Even though it was a Wednesday night, the theater was packed. The only place to sit was all the way down front in the first row. As my friends and I craned out necks upward, the first scene unfolded and took my breath away. The huge, Corillion Class Imperial Cruiser felt like it was directly over my head and the sound (70MM 6 Track later updated to Dolby) beat against my chest and made my entire body tingle.

The music score by John Williams was like something out of one of the epic films of the 1950’s. And the special visual effects, considered primitive by today’s standards, were imaginative and awe-inspiring. In short, I came out of that movie with a feeling that I had seen the future of film making.

Being out of the business so long, I can now take a more critical look at the movies and judge them from the only standpoint that should matter - as a storytelling experience.

Human beings have been telling stories to each other since the dawn of civilization. It’s been a way to impart universal truths in a memorable fashion. Simply talking about the grand themes of good versus evil or love and hate, life and death has never been enough. These themes resonate with people on a more personal level if the magic of storytelling is involved. From Homer, to Shakespeare, to George Lucas, there is a direct line of storytelling that illustrates themes that unite humanity no matter what culture you’re from.

This is not to compare Lucas to Shakespeare in talent. It is simply to point out that both men tell good stories about things that are important, things that matter.

Revenge of the Sith is a great movie. It’s not just good. It’s not just entertaining. Sith will go down in history as one of the finest examples of storytelling in the history of the American cinema.

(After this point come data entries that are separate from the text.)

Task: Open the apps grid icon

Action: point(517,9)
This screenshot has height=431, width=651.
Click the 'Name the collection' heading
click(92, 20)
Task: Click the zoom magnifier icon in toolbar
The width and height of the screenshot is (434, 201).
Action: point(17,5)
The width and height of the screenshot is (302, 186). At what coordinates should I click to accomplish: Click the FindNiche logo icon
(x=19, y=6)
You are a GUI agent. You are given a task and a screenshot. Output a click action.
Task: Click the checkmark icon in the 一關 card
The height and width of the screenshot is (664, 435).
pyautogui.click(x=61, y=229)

And if it doesn’t, it should.

If that sounds a little gushy, please forgive me. After all, there is plenty in the movie to be critical about. Hayden Christiansen, brave lad, still cannot act his way out of a paper bag. Ditto Natalie Portman who at least is fine looking window dressing. And Ewan McGregor’s forced wisecrack’s and stilted banter with Anakin was distracting to say the least. I thought General Grievous was a little over the top and one dimensional to boot. And the general criticism of all Lucas movies - a too cute reliance on special effects - was on display for all to see.

All this being said, Lucas made a great film, perhaps in spite of himself. And the reason is that the primary focus of the film centered on Anakin Skywalker’s descent into darkness.

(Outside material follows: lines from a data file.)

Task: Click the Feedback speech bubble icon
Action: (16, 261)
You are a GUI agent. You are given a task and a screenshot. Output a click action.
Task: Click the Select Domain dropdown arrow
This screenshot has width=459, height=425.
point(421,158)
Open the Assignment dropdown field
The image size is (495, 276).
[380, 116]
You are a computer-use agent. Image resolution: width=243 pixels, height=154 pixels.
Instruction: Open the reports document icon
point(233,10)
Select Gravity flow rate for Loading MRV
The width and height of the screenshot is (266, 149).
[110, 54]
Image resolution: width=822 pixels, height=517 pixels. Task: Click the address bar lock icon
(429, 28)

This aspect of the film could very easily have been mishandled. There is a very fine line between tragedy and melodrama. The difference is in the character’s awareness of his journey into despair. I once saw Arthur Miller’s classic American tragedy Death of a Salesman performed by a Polish Theater Company back when Poland was a communist country. Miller’s play is about the descent of Willy Loman into darkness, despair, and finally suicide and was very popular in communist countries because it ostensibly showed the evils of capitalism.

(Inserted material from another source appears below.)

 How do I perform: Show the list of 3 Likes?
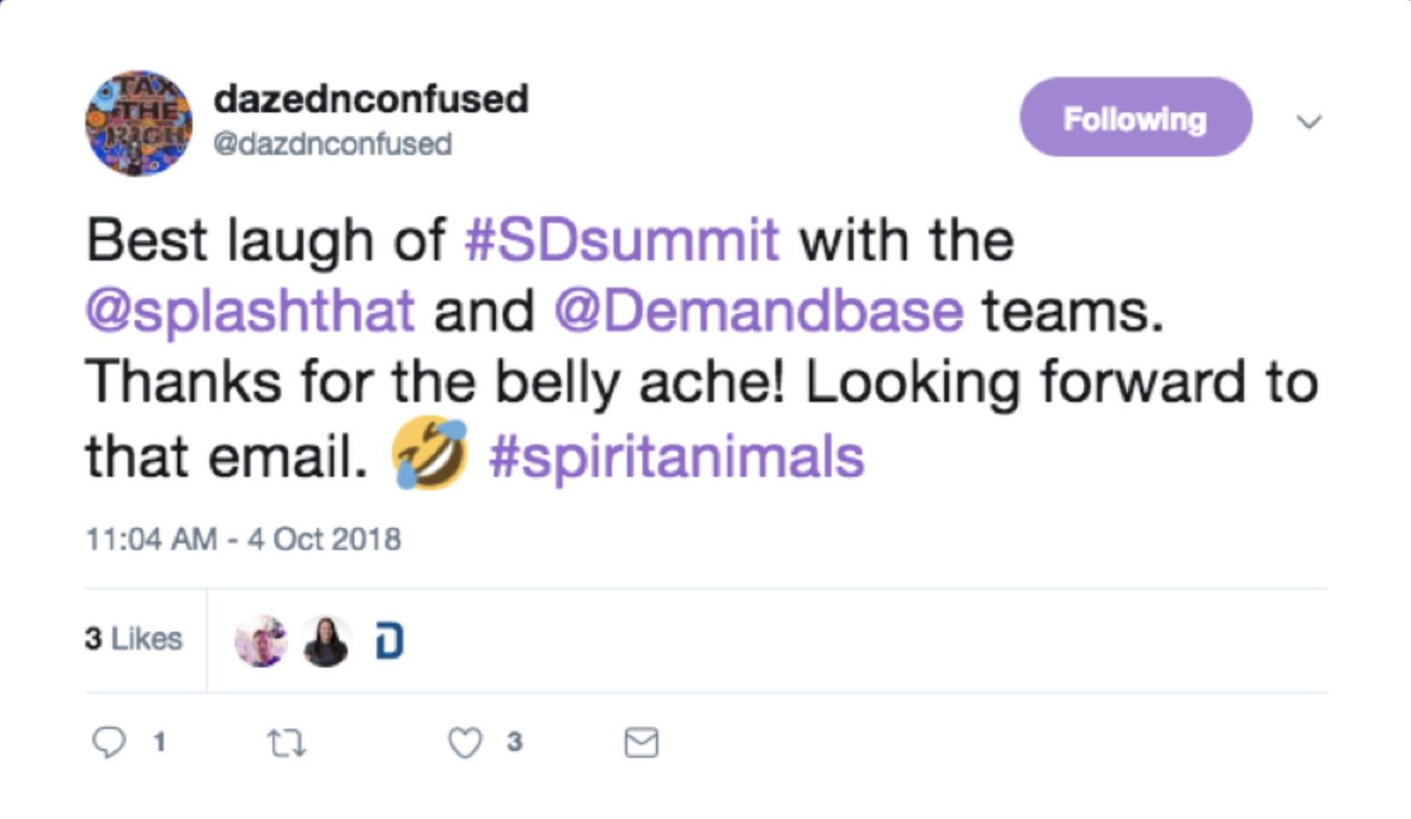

The production was laughably bad. Not because the actor’s weren’t good. It’s because the actor who played Willy Loman played up the melodramatic aspects of his character’s descent rather than the underlying subtext that gives the play its emotional power. Willy Loman goes to his death without a clue why his wife left him, his sons hate him, and why he’s a failure at his job. The sin of overarching pride dooms Loman, not the capitalist system. To play it otherwise is to invite laughter.

Similarly, Anakin’s seduction is possible only because of both his pride and fear. Anakin’s feelings of superiority are massaged expertly by Palpatine who inculcates a sense of destiny in his young charge that feeds his ego and confirms his own abilities - abilities that go unrecognized by Obi-Wan and the Jedi Council. Palpatine doesn’t cast a spell on young Skywalker. He uses the material at hand, aspects of Anakin’s personality already present to first intrigue, then confuse, and finally lure the young man to his side with the promise of freedom from fear.

With Sith, there was the real potential for disaster. If not handled just right, Anakin’s journey to the dark side could have been comical or worse, painful to watch. Instead, Lucas navigated the dangerous shoals and brought both Anakin and the audience safely through. And I consider this aspect of the movie to be a singular achievement in the history of American cinema.

Lucas couldn’t have pulled it off without the assistance of veteran character actor Ian McDiarmid whose Palpatine was played with a pitch perfect sense of seductive evil. It would have been easy to draw Palpatine with stick figure simplicity. But the depth of the Sith Lord’s evil resonated perfectly with themes familiar to theatergoers. The snake in the garden who offers Anakin a bite of the apple, the easy lie, the blurring of the line between good and evil so that evil actually appears good all work to undermine Anakin’s fragile sense of self, tied up both in his identity as a Jedi and his fear that he will lose everyone he loves.

And let’s not forget Padme’s role in all of this. An idealistic Senator who, too late, recognizes her husband’s transformation despite the signs being there since Attack of the Clones, Padme’s selfishness and single minded belief in the purity of Anakin’s motives blinds her to both Palpatine’s manipulation of her lover and his eventual crossing over to the dark side. Padme goes to her death a tragic character who never understood why the purity and absoluteness of her love couldn’t save Anakin. Love may conquer all - except when love is hoarded, not shared. Padme’s belief that by finally taking Anakin away to a place where he would be safe from harm shows how shortsighted she was. Anakin would never be able to protect himself from his own fear.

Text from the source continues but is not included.